TRY IT | What do the lines from the one containing "Task: Click Abrufen to fetch new mail" through the end of the listing below say? Restate them word for word and give nothing else.

STUDY MATERIAL |

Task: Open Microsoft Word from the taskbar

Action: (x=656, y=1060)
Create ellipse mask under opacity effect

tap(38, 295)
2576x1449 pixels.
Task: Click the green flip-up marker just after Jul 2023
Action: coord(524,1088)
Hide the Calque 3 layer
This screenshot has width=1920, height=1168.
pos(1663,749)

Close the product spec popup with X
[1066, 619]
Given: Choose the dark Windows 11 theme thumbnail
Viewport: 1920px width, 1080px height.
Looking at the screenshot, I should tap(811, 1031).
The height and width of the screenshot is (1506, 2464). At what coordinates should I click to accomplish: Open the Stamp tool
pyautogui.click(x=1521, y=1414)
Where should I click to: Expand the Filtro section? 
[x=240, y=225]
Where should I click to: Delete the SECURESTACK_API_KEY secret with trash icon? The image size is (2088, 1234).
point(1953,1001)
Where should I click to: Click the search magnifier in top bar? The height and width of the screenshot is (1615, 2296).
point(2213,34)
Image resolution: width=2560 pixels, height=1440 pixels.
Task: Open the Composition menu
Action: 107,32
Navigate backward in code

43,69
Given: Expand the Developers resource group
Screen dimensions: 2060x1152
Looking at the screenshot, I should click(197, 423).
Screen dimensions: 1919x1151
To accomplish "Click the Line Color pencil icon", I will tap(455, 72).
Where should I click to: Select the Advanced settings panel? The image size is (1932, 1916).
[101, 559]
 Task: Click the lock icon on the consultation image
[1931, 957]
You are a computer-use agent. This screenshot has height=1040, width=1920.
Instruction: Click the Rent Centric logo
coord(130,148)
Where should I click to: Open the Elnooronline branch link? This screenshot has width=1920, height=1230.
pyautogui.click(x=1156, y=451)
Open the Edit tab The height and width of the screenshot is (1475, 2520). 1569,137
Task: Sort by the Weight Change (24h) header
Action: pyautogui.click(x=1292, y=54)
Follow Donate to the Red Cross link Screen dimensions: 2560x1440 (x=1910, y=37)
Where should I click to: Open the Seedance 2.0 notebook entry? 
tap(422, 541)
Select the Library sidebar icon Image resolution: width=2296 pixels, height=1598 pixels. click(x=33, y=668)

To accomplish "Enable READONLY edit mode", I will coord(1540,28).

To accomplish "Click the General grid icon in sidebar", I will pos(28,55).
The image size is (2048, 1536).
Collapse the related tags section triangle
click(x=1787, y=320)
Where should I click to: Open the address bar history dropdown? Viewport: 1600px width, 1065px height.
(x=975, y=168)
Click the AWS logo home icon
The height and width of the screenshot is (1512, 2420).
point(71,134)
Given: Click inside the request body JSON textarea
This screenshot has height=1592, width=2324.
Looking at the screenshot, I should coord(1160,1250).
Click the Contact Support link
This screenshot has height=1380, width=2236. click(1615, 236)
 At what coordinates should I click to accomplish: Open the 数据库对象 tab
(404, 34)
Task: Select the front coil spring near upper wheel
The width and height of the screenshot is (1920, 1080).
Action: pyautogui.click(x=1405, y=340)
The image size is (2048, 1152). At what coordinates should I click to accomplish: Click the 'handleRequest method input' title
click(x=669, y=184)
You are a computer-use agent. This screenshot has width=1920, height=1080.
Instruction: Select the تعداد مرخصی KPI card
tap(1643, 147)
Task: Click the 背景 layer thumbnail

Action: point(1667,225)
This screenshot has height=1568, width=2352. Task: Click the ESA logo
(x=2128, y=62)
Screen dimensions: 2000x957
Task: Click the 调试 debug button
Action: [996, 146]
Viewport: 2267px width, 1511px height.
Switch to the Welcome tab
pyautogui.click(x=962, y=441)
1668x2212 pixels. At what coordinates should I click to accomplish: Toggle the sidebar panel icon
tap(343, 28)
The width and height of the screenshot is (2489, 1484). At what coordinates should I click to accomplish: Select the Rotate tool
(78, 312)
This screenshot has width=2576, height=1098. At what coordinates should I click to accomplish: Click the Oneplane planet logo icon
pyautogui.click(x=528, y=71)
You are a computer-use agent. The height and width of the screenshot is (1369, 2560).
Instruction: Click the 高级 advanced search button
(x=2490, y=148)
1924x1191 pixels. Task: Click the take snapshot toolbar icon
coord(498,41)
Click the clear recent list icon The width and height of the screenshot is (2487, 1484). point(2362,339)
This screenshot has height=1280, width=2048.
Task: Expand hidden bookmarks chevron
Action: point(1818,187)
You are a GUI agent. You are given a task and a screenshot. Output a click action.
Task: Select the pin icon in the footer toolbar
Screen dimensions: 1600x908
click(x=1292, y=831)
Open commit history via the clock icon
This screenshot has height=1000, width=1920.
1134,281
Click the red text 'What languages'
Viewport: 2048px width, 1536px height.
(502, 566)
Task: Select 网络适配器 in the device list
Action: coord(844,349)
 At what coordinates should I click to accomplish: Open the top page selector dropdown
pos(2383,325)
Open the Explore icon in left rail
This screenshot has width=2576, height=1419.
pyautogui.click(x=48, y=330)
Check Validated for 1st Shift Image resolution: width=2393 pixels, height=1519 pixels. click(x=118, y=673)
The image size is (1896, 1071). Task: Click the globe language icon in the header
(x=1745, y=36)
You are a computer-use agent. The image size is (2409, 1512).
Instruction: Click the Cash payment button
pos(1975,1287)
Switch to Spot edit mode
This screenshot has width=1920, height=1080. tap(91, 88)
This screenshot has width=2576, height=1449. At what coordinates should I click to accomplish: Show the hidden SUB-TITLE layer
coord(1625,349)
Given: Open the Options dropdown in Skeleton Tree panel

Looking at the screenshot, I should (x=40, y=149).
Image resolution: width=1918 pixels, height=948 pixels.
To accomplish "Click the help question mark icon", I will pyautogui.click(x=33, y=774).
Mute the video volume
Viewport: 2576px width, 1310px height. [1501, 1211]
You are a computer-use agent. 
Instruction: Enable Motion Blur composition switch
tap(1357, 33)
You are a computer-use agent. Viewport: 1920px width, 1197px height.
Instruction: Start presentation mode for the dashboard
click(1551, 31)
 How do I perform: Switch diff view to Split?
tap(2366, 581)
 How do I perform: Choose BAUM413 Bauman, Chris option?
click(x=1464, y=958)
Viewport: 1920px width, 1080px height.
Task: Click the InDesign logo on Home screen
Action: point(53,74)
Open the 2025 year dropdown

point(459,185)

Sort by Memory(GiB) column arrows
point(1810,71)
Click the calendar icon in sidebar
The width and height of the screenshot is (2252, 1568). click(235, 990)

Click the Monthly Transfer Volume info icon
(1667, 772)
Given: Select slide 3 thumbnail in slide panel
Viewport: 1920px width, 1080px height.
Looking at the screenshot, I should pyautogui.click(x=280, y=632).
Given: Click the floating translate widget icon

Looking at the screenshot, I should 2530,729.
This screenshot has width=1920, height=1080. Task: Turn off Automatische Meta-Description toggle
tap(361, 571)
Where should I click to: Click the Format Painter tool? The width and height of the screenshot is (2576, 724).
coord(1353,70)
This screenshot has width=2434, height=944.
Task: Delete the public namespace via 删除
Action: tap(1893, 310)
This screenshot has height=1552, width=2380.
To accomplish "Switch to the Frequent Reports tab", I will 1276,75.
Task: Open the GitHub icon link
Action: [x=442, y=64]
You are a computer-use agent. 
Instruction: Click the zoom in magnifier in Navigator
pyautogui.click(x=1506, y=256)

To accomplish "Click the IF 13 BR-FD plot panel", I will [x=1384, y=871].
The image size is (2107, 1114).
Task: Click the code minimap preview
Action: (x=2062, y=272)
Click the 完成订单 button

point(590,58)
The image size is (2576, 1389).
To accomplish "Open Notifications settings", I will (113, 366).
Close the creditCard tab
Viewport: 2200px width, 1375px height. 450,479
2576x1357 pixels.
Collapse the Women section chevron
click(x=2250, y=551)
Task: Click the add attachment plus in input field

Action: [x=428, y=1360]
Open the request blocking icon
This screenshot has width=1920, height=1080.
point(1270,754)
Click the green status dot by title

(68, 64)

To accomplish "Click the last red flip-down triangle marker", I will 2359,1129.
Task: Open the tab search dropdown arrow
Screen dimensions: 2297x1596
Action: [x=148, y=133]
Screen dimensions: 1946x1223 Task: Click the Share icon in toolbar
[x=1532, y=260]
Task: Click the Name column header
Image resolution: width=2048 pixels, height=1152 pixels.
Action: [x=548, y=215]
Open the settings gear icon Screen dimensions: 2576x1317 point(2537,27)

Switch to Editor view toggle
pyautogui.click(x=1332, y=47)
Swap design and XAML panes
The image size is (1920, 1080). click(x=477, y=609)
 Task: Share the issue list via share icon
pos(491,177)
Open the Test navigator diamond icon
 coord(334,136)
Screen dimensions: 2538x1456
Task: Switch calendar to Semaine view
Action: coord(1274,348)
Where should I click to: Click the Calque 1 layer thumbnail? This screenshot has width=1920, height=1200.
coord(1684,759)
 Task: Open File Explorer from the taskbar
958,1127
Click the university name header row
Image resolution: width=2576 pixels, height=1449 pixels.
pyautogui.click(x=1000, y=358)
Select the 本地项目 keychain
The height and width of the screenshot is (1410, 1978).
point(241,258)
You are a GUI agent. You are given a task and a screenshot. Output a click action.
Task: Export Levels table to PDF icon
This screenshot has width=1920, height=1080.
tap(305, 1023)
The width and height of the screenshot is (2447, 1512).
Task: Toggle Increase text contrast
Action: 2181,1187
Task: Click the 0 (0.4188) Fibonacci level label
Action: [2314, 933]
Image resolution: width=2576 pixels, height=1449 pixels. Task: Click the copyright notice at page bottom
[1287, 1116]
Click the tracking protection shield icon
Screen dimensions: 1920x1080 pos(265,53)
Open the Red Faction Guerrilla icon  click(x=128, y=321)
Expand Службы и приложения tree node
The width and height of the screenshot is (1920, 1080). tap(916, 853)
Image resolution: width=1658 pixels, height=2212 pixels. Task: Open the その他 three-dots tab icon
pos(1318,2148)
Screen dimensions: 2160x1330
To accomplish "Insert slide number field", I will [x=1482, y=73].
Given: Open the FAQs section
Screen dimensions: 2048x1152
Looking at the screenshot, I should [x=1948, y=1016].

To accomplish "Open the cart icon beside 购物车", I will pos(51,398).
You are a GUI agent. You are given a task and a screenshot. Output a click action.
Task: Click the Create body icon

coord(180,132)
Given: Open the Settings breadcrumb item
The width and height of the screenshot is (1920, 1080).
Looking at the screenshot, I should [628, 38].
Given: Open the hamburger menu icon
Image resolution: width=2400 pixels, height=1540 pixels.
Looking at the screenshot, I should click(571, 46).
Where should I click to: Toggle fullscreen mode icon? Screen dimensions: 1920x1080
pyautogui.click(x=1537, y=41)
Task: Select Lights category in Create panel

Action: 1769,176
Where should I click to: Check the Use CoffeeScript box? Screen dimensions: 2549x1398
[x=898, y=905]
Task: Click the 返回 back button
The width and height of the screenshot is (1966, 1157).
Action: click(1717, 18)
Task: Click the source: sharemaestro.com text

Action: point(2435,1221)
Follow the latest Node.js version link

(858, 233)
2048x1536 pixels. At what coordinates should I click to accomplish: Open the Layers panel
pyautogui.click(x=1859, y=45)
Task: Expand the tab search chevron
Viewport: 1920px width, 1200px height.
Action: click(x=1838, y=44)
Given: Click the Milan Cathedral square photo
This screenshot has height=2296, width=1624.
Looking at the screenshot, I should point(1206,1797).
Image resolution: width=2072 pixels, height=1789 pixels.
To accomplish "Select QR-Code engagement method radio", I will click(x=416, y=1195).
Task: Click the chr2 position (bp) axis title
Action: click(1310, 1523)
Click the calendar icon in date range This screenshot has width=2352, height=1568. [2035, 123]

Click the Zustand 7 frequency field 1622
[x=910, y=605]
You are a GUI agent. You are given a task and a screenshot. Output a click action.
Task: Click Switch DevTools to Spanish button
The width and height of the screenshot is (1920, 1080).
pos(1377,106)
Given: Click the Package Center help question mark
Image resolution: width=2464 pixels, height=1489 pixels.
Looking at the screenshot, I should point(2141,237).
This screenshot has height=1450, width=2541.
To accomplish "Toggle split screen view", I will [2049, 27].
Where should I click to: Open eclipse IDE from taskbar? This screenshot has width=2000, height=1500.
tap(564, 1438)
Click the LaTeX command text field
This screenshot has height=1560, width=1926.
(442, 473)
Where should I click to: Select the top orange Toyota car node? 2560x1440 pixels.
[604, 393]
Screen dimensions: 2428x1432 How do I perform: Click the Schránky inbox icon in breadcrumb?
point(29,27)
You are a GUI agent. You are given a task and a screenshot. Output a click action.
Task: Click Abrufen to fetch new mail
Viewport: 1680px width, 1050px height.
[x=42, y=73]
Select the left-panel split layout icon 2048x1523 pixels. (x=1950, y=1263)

RESPONSE TO THE EXERCISE |
Task: Click Abrufen to fetch new mail
Viewport: 1680px width, 1050px height.
[x=42, y=73]
Select the left-panel split layout icon 2048x1523 pixels. (x=1950, y=1263)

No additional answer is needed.